(Word and element location records)
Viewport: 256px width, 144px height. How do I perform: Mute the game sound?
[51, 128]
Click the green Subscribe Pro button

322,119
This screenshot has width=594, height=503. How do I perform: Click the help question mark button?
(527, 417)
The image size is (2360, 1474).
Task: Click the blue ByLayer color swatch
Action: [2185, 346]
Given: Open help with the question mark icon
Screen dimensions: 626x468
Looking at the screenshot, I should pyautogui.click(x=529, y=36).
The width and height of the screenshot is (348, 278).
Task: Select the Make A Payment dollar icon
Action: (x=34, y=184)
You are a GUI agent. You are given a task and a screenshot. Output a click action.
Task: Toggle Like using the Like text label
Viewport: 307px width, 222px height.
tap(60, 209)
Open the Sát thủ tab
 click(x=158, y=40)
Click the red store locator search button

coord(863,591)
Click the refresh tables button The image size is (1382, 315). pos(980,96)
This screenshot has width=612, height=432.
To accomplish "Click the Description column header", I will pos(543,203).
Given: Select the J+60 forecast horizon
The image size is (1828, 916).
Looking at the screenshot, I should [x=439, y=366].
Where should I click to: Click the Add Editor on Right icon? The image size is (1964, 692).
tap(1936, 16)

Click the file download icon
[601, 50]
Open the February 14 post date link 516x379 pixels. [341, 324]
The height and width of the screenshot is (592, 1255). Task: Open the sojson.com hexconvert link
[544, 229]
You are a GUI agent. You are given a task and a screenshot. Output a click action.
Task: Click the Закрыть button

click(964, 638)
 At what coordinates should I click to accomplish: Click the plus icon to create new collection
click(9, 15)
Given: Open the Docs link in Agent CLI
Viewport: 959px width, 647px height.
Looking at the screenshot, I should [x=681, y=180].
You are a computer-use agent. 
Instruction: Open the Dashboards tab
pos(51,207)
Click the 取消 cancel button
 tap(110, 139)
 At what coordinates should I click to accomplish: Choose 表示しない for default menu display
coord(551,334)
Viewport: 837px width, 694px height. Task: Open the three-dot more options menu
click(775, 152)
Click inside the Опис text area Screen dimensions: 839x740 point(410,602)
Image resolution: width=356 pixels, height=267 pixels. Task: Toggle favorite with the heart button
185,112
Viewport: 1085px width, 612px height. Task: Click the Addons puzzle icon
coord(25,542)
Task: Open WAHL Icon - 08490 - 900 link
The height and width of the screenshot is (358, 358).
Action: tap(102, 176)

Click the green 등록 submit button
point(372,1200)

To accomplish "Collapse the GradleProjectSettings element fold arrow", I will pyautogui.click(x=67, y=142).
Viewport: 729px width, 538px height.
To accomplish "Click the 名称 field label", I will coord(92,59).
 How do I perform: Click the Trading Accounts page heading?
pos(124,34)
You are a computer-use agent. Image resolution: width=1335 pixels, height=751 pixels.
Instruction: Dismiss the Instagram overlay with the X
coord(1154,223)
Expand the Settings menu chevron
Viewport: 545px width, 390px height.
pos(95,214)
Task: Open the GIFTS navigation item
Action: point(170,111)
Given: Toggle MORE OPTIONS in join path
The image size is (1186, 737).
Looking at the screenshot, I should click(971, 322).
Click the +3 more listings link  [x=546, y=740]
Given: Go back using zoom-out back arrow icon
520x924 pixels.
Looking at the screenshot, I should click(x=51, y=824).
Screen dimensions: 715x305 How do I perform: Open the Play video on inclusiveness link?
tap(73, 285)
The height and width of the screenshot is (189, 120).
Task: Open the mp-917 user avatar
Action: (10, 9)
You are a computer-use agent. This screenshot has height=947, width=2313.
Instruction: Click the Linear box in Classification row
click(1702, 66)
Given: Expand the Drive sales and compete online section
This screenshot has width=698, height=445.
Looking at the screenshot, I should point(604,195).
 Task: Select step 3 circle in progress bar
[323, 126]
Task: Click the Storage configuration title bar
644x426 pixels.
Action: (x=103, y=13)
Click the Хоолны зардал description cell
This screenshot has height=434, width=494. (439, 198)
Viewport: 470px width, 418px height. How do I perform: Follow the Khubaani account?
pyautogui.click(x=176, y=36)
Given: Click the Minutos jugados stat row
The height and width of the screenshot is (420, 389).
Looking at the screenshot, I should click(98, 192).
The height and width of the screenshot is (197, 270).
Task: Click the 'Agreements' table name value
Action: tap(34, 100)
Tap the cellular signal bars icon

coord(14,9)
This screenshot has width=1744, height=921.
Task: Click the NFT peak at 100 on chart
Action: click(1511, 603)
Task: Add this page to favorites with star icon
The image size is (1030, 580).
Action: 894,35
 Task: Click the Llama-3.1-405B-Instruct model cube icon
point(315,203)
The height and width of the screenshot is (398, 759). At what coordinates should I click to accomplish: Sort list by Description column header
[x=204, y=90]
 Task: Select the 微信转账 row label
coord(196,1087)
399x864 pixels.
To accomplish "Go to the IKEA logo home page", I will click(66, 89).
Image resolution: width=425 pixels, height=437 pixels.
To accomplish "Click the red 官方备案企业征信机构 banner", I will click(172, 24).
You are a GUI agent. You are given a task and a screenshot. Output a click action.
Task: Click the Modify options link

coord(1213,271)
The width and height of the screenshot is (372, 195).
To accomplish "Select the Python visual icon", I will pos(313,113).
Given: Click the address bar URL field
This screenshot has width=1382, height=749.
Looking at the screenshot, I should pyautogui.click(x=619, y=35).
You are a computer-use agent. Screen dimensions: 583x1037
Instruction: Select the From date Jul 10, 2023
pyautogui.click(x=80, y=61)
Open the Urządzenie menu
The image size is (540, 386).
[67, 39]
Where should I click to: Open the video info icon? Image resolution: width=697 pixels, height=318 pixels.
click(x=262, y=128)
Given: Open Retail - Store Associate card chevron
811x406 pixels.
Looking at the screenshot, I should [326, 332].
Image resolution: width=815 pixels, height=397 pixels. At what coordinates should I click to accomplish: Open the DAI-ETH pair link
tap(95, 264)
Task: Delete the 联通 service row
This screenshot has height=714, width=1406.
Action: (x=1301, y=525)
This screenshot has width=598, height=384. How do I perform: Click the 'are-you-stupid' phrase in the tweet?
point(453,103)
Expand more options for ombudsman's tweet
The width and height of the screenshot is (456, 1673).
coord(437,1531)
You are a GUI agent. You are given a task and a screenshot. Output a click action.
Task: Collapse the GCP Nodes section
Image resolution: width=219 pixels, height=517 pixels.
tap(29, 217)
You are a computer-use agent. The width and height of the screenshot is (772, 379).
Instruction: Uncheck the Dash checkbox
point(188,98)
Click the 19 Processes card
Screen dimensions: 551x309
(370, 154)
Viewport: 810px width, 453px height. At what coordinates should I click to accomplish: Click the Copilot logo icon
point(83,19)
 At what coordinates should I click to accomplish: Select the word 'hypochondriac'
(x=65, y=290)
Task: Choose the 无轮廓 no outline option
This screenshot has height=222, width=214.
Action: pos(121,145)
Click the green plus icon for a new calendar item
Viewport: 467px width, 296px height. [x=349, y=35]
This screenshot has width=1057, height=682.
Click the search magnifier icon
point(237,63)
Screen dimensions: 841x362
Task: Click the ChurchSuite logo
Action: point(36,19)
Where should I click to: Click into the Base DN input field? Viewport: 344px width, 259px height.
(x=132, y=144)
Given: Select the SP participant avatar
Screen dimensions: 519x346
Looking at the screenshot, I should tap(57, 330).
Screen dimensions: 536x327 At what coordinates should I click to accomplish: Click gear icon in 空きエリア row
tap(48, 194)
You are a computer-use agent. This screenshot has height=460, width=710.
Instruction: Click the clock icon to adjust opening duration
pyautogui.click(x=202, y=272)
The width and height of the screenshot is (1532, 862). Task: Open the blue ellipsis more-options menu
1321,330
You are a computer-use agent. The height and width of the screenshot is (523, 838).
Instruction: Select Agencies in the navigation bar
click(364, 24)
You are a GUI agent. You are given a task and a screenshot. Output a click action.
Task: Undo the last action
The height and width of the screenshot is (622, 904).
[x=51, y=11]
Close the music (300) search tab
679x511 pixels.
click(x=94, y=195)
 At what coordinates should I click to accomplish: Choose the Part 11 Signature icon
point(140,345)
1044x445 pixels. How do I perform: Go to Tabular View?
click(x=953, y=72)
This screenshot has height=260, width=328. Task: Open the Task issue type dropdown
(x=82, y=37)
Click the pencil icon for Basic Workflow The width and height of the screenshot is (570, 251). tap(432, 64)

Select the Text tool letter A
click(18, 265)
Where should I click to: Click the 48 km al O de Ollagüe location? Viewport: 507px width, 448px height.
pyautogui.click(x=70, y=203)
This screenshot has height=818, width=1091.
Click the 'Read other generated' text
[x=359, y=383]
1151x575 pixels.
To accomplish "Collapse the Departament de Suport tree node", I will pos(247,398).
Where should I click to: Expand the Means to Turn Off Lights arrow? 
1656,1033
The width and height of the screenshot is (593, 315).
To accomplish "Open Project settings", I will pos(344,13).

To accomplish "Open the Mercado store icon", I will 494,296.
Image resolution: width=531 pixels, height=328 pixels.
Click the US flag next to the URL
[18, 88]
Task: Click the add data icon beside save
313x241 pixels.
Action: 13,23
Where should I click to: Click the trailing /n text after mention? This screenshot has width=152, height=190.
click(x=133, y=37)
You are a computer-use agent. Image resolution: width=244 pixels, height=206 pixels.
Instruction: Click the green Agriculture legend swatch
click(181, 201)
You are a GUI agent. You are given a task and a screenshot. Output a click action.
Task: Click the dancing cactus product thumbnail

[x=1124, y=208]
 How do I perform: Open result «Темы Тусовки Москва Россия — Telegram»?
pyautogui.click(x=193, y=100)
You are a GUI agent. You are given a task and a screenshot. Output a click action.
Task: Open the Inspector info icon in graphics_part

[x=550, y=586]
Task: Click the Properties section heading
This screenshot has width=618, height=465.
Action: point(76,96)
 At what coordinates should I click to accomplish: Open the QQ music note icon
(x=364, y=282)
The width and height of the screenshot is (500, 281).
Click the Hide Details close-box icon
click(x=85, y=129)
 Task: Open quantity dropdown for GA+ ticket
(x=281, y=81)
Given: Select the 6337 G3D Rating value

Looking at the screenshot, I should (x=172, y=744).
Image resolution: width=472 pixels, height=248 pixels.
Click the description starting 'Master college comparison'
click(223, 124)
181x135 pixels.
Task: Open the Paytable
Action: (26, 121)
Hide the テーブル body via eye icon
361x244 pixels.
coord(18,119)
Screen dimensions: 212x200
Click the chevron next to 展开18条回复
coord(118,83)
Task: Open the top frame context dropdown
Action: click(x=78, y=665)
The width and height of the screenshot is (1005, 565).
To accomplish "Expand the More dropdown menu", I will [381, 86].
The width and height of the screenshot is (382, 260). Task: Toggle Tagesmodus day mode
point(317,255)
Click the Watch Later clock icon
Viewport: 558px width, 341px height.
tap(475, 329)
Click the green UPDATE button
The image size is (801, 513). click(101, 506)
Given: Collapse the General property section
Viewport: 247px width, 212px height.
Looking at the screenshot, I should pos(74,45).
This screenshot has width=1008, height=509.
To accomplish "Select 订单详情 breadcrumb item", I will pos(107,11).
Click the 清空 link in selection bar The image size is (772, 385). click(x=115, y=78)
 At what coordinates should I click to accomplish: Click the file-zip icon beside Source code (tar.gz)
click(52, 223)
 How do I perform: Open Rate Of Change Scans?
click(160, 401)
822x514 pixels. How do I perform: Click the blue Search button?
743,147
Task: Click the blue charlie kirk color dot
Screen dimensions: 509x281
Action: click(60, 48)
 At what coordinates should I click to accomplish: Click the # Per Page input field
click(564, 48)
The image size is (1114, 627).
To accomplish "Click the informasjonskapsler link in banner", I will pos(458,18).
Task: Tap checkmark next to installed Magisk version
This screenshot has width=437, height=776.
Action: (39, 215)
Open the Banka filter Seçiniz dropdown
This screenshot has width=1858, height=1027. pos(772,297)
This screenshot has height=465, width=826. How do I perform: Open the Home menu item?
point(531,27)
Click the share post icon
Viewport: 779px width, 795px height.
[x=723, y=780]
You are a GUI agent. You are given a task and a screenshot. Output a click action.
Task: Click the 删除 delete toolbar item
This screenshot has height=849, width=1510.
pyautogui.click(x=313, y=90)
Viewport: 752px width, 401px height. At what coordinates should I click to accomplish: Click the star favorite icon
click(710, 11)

• WRITTEN INSTRUCTION: Update the lines from the line with "Screen dimensions: 715x305" to the line with "This screenshot has height=434, width=494.", replacing "Linear" with "Logistic" and keeping everything else the same.

• WRITTEN ANSWER:
Screen dimensions: 715x305 How do I perform: Open the Play video on inclusiveness link?
tap(73, 285)
The height and width of the screenshot is (189, 120).
Task: Open the mp-917 user avatar
Action: (10, 9)
You are a computer-use agent. This screenshot has height=947, width=2313.
Instruction: Click the Logistic box in Classification row
click(1702, 66)
Given: Expand the Drive sales and compete online section
This screenshot has width=698, height=445.
Looking at the screenshot, I should point(604,195).
 Task: Select step 3 circle in progress bar
[323, 126]
Task: Click the Storage configuration title bar
644x426 pixels.
Action: (x=103, y=13)
Click the Хоолны зардал description cell
This screenshot has height=434, width=494. (439, 198)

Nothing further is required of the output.